- _Stored items_:

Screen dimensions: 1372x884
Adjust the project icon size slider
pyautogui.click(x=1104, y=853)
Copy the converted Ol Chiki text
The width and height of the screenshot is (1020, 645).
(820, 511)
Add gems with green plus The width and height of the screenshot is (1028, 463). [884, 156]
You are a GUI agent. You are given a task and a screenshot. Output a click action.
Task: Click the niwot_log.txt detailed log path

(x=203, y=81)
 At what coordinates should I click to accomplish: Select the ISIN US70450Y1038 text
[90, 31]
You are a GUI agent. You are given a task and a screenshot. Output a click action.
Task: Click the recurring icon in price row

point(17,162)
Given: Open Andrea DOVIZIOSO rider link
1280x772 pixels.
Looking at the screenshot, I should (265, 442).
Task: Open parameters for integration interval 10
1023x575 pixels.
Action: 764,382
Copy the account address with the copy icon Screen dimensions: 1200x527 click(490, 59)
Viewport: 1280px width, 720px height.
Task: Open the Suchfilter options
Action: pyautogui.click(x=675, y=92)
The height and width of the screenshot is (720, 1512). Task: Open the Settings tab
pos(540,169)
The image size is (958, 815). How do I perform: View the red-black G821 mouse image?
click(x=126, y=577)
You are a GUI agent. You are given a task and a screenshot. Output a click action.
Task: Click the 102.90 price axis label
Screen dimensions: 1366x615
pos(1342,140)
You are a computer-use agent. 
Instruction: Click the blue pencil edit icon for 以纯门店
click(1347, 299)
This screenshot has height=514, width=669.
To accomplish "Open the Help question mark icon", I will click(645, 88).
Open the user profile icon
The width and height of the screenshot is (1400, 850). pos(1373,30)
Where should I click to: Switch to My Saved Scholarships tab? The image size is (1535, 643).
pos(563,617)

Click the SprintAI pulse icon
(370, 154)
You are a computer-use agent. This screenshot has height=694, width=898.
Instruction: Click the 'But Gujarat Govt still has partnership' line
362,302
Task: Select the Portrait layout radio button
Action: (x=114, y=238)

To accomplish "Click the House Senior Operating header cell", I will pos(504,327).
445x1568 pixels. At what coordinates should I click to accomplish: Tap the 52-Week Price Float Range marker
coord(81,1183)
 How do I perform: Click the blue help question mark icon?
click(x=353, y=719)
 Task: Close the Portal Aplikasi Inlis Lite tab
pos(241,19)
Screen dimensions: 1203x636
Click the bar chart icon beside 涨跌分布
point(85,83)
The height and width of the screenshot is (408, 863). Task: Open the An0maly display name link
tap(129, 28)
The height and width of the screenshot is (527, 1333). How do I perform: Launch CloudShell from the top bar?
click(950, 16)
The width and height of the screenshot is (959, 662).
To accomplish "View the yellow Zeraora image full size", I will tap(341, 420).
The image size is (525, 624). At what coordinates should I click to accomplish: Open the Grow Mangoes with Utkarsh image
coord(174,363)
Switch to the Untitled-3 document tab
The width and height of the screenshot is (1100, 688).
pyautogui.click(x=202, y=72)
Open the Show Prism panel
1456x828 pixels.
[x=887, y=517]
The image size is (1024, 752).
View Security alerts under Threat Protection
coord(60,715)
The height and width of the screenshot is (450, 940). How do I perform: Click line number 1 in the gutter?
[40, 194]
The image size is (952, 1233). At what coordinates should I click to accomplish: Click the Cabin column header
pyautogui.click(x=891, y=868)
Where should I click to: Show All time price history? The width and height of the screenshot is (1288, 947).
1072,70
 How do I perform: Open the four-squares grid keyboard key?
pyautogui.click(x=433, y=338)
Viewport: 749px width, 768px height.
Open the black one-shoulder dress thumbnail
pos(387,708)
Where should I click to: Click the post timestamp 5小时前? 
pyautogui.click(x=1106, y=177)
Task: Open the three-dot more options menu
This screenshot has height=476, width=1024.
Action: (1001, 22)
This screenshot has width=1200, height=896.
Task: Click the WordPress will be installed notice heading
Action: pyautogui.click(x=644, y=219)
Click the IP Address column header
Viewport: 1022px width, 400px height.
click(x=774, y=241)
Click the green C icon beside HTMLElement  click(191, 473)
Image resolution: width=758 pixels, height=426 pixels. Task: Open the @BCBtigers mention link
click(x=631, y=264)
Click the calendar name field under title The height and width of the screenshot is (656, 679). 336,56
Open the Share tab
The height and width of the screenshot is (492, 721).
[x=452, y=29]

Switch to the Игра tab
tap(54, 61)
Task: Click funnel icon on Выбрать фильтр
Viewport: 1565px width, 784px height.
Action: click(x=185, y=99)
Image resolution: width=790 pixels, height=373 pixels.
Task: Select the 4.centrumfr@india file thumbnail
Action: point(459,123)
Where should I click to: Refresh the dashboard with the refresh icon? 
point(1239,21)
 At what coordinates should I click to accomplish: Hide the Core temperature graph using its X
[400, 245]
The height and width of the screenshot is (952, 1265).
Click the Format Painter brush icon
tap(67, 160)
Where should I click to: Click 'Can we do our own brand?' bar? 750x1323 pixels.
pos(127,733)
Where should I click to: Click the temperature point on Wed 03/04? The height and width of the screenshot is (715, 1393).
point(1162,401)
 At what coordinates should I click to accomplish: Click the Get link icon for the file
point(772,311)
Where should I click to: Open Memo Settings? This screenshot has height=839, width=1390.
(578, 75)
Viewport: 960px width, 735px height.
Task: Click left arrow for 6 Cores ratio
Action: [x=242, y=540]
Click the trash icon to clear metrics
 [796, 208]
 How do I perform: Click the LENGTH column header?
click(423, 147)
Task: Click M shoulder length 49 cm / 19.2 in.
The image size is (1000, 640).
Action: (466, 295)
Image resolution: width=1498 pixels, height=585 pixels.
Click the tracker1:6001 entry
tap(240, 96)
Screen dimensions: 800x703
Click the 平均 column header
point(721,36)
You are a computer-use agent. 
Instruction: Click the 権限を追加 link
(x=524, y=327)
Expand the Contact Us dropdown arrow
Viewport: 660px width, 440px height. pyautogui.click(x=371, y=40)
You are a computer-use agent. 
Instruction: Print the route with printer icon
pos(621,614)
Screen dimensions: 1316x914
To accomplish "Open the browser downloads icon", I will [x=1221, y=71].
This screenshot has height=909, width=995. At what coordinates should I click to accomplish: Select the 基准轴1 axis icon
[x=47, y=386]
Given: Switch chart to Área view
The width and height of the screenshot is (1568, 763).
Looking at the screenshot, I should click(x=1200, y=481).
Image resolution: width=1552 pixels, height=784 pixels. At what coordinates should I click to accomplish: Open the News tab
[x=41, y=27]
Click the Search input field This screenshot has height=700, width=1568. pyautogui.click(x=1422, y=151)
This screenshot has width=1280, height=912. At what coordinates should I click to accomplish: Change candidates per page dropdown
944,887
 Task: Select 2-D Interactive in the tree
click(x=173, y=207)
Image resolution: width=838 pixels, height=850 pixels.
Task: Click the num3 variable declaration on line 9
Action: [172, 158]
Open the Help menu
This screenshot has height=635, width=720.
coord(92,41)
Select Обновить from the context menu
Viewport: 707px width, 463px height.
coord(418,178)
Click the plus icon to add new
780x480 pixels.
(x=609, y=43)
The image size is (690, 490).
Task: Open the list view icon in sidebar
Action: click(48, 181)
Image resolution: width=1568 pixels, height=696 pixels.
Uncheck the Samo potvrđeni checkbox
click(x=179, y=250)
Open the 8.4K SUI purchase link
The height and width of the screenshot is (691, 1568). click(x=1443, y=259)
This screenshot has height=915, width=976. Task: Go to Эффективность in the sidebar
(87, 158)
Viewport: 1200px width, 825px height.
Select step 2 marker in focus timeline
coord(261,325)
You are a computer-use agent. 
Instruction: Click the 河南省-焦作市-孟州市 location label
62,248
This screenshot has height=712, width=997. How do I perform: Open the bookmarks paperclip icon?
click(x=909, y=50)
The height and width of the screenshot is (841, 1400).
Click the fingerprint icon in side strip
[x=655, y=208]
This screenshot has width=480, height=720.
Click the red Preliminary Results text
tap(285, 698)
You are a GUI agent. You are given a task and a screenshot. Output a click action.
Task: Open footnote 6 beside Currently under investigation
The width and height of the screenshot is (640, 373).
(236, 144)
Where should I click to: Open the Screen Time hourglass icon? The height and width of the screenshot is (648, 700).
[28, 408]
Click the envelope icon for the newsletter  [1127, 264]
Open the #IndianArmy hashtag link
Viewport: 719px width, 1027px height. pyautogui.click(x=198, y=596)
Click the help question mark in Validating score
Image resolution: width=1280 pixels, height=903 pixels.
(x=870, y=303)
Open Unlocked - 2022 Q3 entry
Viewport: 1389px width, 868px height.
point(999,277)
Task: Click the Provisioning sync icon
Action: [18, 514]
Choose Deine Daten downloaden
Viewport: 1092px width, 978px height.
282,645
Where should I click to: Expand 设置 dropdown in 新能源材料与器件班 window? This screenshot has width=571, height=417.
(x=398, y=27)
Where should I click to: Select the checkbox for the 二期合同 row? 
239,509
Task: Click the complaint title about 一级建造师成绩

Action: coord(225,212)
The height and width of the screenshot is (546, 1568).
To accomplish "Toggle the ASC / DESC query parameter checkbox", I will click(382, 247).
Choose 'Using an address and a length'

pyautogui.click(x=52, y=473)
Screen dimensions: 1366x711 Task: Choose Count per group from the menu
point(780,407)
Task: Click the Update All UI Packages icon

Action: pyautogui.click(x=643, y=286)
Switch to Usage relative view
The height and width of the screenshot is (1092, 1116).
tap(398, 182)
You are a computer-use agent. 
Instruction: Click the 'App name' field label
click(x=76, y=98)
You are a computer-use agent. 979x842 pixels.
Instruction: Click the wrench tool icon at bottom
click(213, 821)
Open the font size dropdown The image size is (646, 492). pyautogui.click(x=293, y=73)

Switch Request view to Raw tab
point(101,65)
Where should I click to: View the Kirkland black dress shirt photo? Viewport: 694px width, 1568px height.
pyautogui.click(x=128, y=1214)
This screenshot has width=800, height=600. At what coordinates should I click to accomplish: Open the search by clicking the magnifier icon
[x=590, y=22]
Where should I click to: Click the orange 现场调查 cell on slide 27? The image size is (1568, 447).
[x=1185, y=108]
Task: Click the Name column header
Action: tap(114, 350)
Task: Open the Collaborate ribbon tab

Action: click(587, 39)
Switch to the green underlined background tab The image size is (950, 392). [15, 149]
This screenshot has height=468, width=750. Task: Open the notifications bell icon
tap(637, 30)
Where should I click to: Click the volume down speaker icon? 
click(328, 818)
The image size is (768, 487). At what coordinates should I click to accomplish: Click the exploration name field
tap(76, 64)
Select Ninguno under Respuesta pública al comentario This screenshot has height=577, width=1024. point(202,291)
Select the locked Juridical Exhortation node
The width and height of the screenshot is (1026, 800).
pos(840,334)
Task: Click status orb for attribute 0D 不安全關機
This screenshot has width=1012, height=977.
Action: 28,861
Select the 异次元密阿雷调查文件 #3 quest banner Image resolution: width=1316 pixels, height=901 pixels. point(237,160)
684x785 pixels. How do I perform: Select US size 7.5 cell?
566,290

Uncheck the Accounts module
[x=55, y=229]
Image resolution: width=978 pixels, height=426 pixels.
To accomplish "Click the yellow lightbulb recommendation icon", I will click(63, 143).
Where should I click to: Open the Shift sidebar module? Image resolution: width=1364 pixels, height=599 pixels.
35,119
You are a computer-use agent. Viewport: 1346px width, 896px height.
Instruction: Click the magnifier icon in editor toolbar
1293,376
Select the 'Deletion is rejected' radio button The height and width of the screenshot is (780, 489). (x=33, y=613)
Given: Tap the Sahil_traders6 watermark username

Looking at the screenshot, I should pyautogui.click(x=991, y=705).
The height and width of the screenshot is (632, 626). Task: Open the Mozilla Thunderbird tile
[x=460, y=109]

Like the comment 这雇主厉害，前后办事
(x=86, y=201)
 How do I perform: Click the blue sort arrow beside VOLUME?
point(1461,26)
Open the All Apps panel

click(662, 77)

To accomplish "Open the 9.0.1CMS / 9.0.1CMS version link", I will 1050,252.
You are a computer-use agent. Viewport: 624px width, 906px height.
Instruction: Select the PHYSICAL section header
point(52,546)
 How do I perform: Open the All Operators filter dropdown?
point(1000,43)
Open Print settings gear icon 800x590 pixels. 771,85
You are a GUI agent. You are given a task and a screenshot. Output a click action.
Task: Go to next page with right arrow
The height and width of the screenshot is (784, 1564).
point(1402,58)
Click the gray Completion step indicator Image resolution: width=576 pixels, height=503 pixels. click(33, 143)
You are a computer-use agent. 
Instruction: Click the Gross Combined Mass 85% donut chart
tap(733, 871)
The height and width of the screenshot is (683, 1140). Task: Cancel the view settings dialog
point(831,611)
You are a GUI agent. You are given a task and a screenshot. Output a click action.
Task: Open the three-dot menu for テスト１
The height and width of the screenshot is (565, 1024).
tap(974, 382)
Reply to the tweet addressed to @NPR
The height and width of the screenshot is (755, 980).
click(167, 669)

- _What is expected_: Find "three" in the data above. Report each line where it appears.

- _Answer space_:
Task: Open the three-dot more options menu
Task: Open the three-dot menu for テスト１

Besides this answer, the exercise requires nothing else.